Движение. (2/2)
Голова отрешенная наполняется мыслями тёплыми, лёгкими, почти осязаемыми. И дышать, впредь, легче. Каждый вдох теперь все яснее, все желаннее, все ближе к его истинной сути.
Комок надежды загорается где-то внутри, в грудине, у сердца, становится его сожителем на ту же вечность, что и его появления ожидало.
— Почему ты вообще в искусство пошёл?
— Потому что им рождён.
Смешок тихий и нервный от Мегуми. Слабый, еле видимый кивок от Сукуны, дающий знать, что Фушигуро чертовски прав. Что у Рёмена на языке все крутилось какое-то слово, которым пацана можно было бы охарактеризовать. Что тот отчаянно пытался перехватить его, да оно ускользало. И вот. Пришло само.
Искусство.
В глазах с бордовым отливом непонимание, видимое недоумение, улавливаемое сомнение.
И Сукуна думает, как вообще Итадори и Мегуми можно сравнивать. Как этого глуповатого, вечно ведущего себя, как пятилетний мальчишка, слишком наивного, чрезмерно правильного, можно сравнивать с ним.
С Искусством.
С Мегуми, из стали высеченного, из вольфрама собранного.
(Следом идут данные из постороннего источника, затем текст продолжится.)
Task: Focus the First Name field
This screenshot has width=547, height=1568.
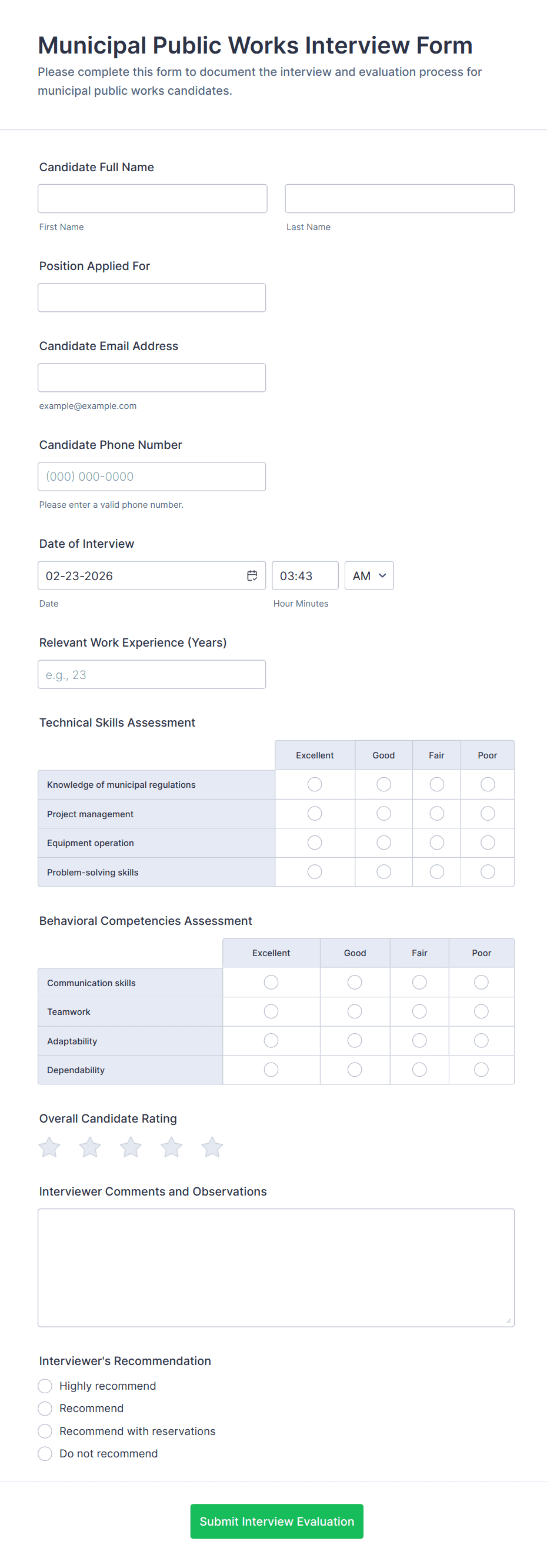Action: pyautogui.click(x=152, y=198)
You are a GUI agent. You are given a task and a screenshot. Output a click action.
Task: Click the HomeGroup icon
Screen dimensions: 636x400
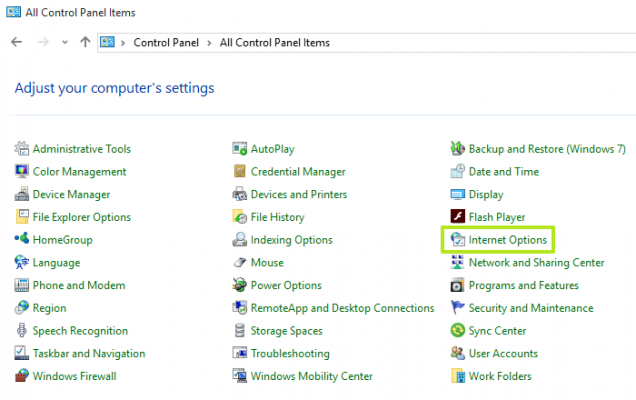tap(22, 240)
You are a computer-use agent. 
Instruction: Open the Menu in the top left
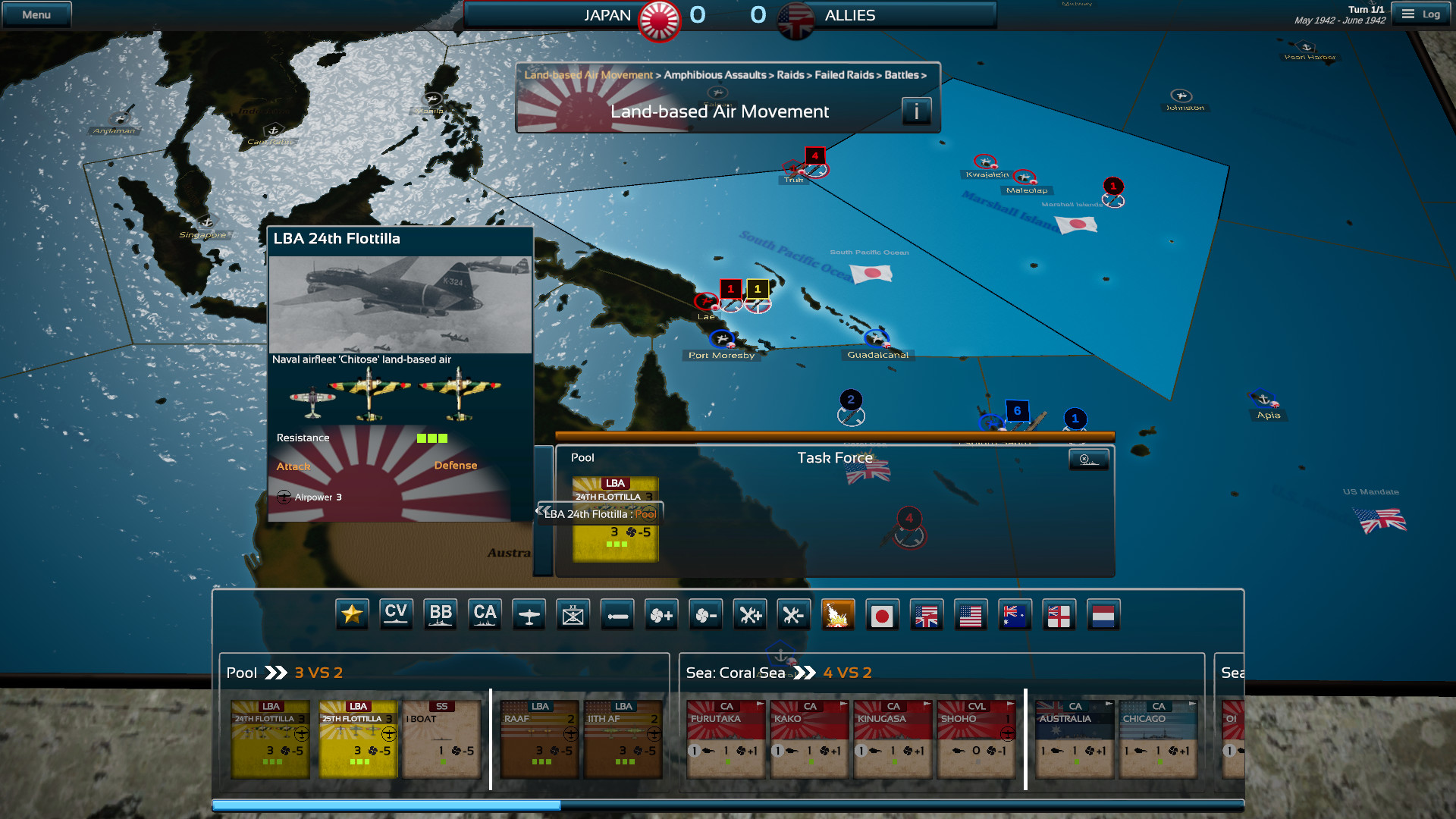[36, 13]
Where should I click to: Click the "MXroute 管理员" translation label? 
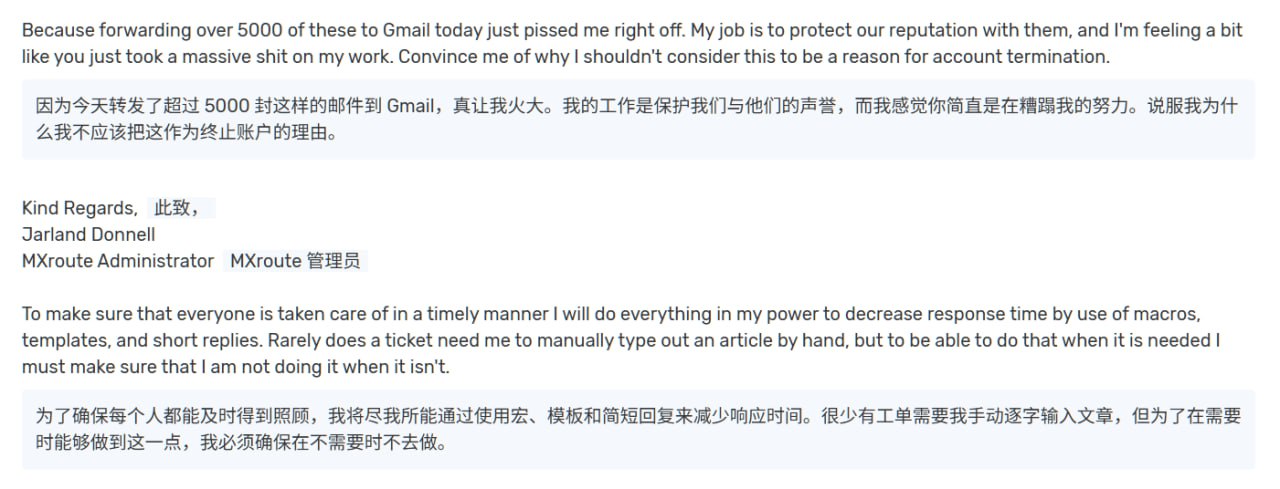pos(295,260)
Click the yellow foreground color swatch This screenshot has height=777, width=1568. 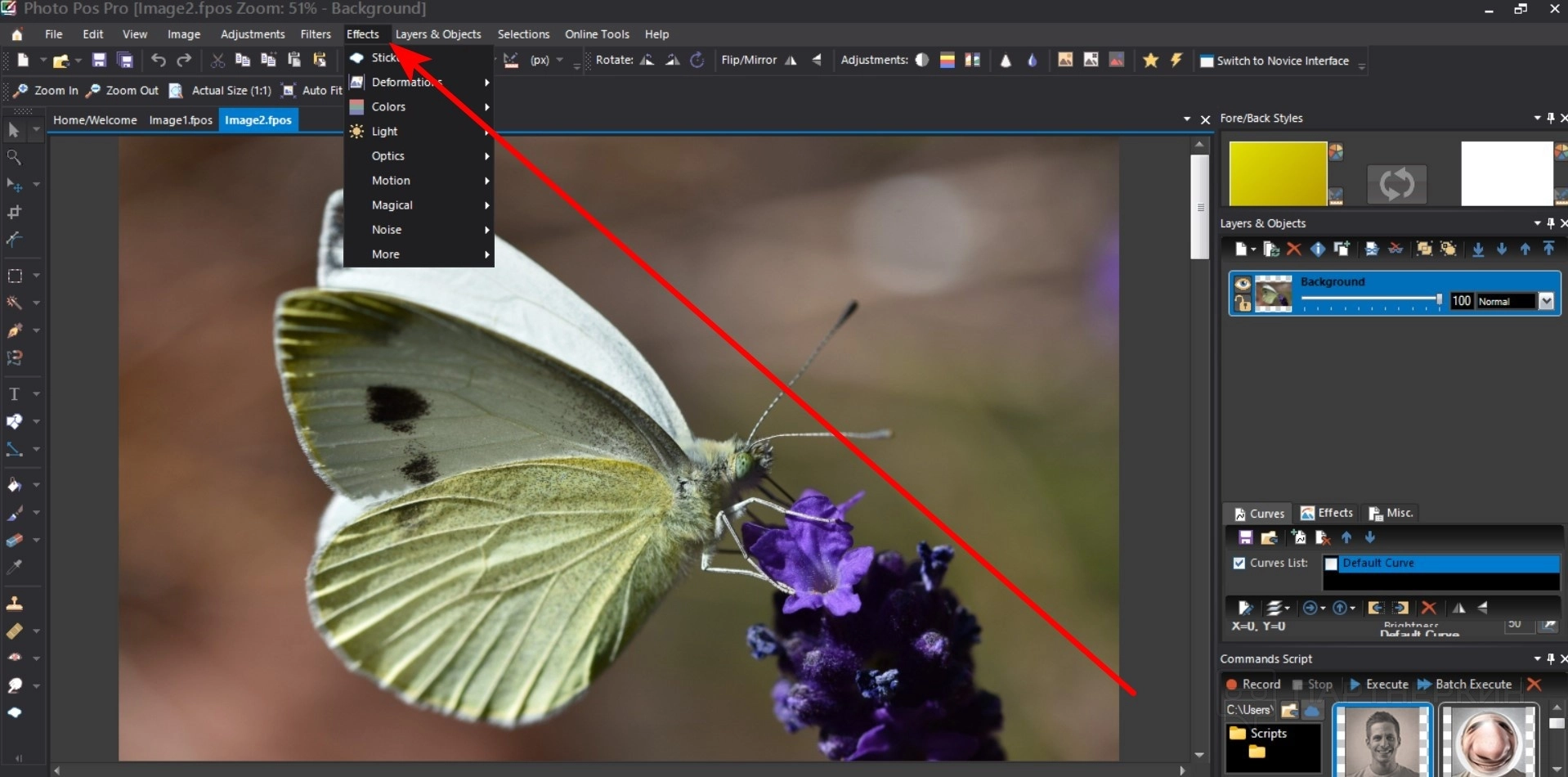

Мегуми, создающего искусство, им же являющегося.
С Мегуми, что говорит так собранно и прямо.
Мегуми, у которого черти на дне радужки пасьянс раскладывают.
С Мегуми, что сидит сейчас у Сукуны на кухне и ждёт приготовленный исключительно ему кофе.
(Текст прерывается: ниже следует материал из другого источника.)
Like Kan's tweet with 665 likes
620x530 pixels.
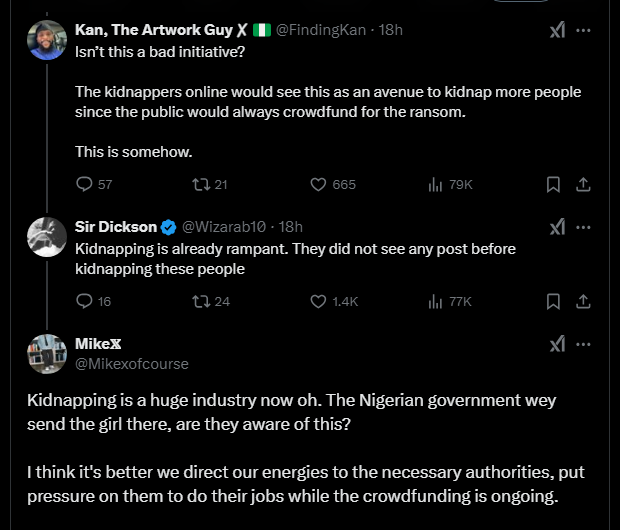(319, 184)
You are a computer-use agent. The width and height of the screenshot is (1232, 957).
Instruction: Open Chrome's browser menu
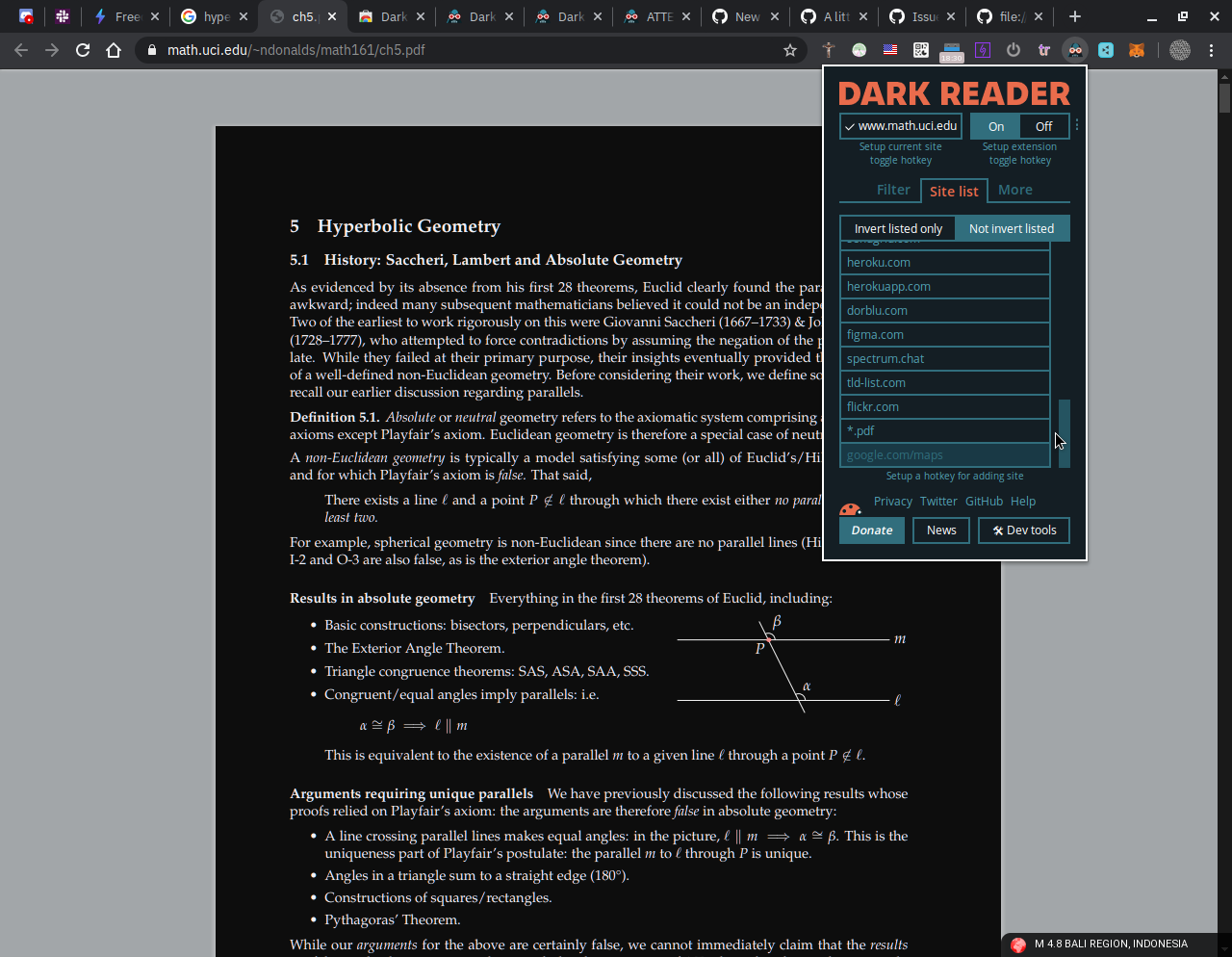tap(1211, 49)
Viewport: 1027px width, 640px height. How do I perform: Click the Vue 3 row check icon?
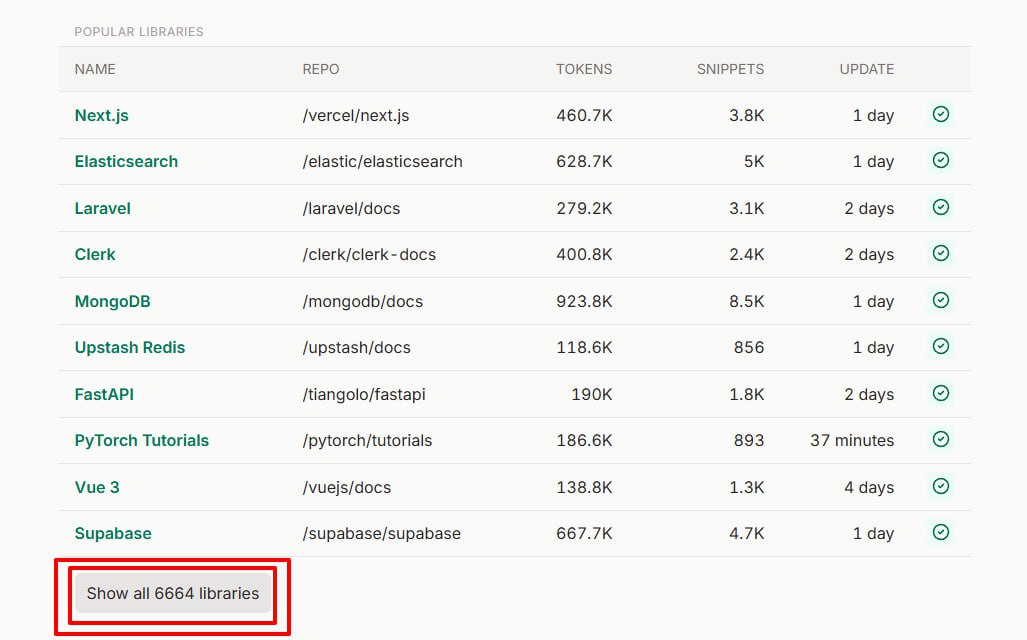click(940, 486)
И последняя мысль крышу сносит, ударом в самое сердце служит.
И задохнуться бы вот так, да Фушигуро не даёт, продолжает воздух подавать голосом медным и замогильным.
— А ты чем занимаешься?
Наспех переведённая тема даёт понять Рёмену, что рано об искусстве говорить, что для Мегуми эта тема не такая уж радостно-счастливая, что принадлежность к творцам не так уж радужна и прекрасна, как казалось до этого.
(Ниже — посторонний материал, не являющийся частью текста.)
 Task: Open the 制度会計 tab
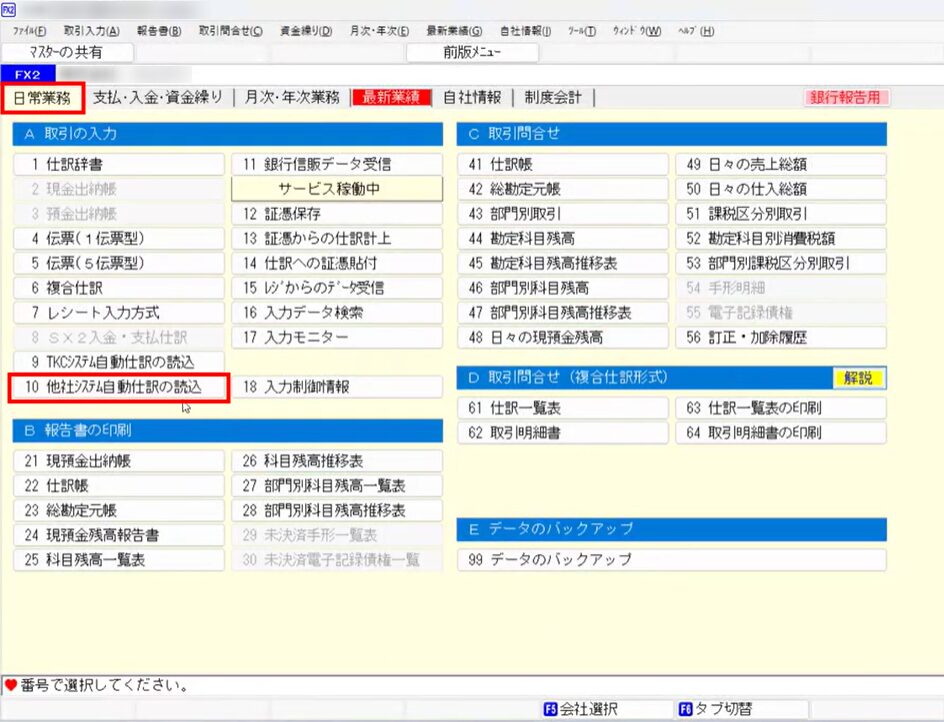[x=555, y=97]

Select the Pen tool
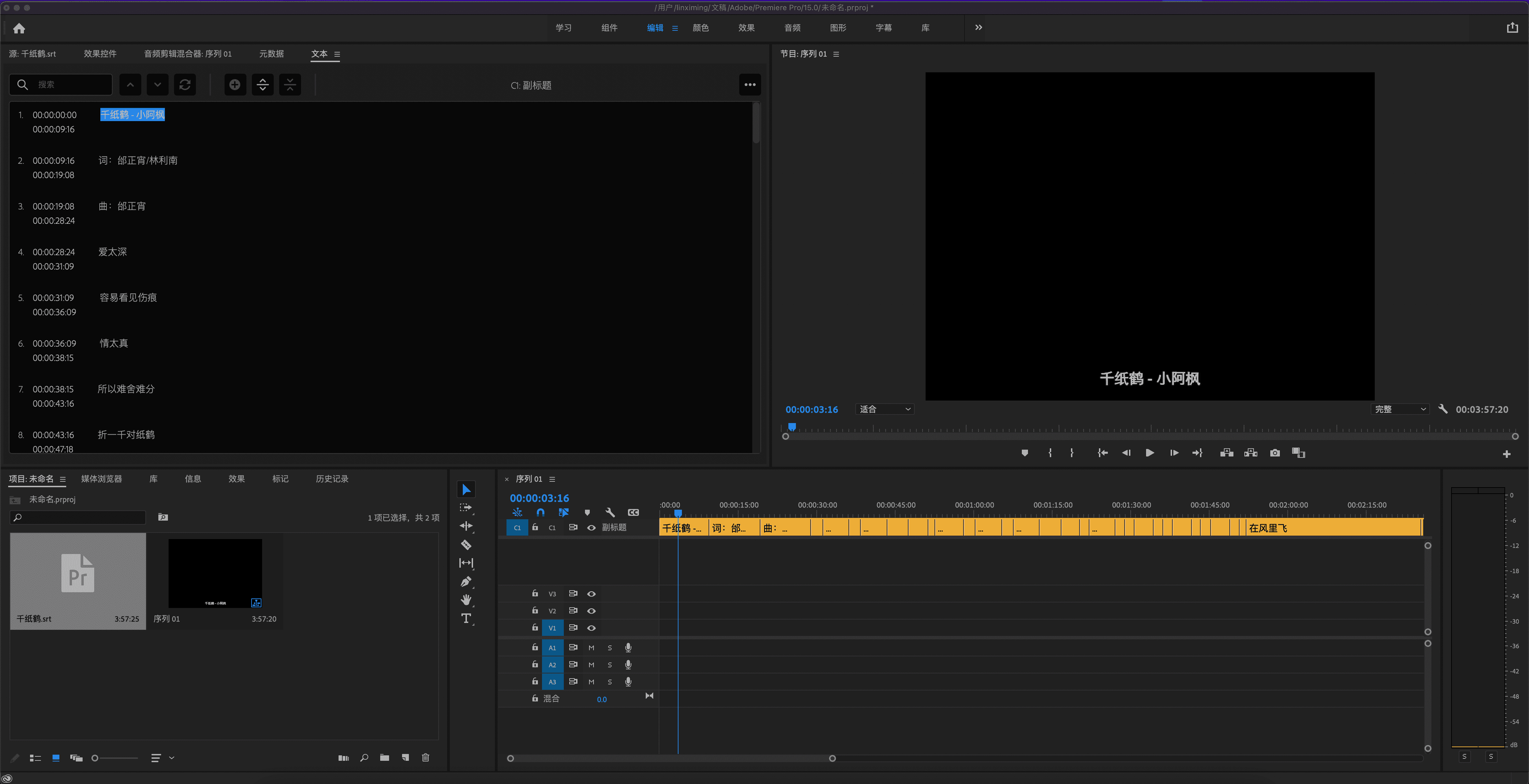466,582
И Сукуна сглатывает, проговаривает голосом на тон-два ниже:
— Логистика, ничего интересного, — поворачивается, ставит на стол перед Фушигуро сваренный кофе, от своего глоток делает.
— Я хотел быть кем-то в этой сфере когда-то, — и слышится в этой фразе обреченность, сочувственность некая.
— Пиздец мечты у тебя детские.
Смешок тихий, еле уловимый вылетает из уст Мегуми, но улыбка сползает так же быстро, как появилась, и он продолжает:
— Все же лучше искусства, в какой-то мере.
— И почему?
— Чтобы что-то сотворить, ты должен быть постоянно в каком-то эмоциональном конфликте с собой, это пиздецки тяготит, — Фушигуро вздыхает шумно и нервно.
— Тогда тебе не обязательно что-то рисовать постоянно. — произносит Сукуна чуть надломленно, тут же стыдясь этой уязвимости в собственном голосе.
— Я этим зарабатываю, так что у меня нет выбора, а сидеть на шее приемного отца — охуеть какая отвратительная идея.
— Ты же пацан ещё, так что сидеть на шее родителей — очень даже законно.
Мегуми шумно выдыхает, запрокидывает голову назад, сглатывает нервно.
Конечно, быть ребёнком — не преступление.
И тратить отцовские деньги —тоже
Не.
Преступление.
И Мегуми отчаянно вдолбить себе это в мозг пытается, записать где-то на подкорке, исписать этой фразой все видимые места своего тела, и скрытые одеждой тоже.
И Мегуми старается это правда принять, действительно понять и осознать.
Пытается,
но ни черта у Мегуми не получается.
Он бегал по подработкам лет с 14, изматываясь, раздрабливая здоровье в щепки, с 16 зарабатывает картинами, и, казалось бы, убивает себя чуть меньше, да только вот нихера подобного.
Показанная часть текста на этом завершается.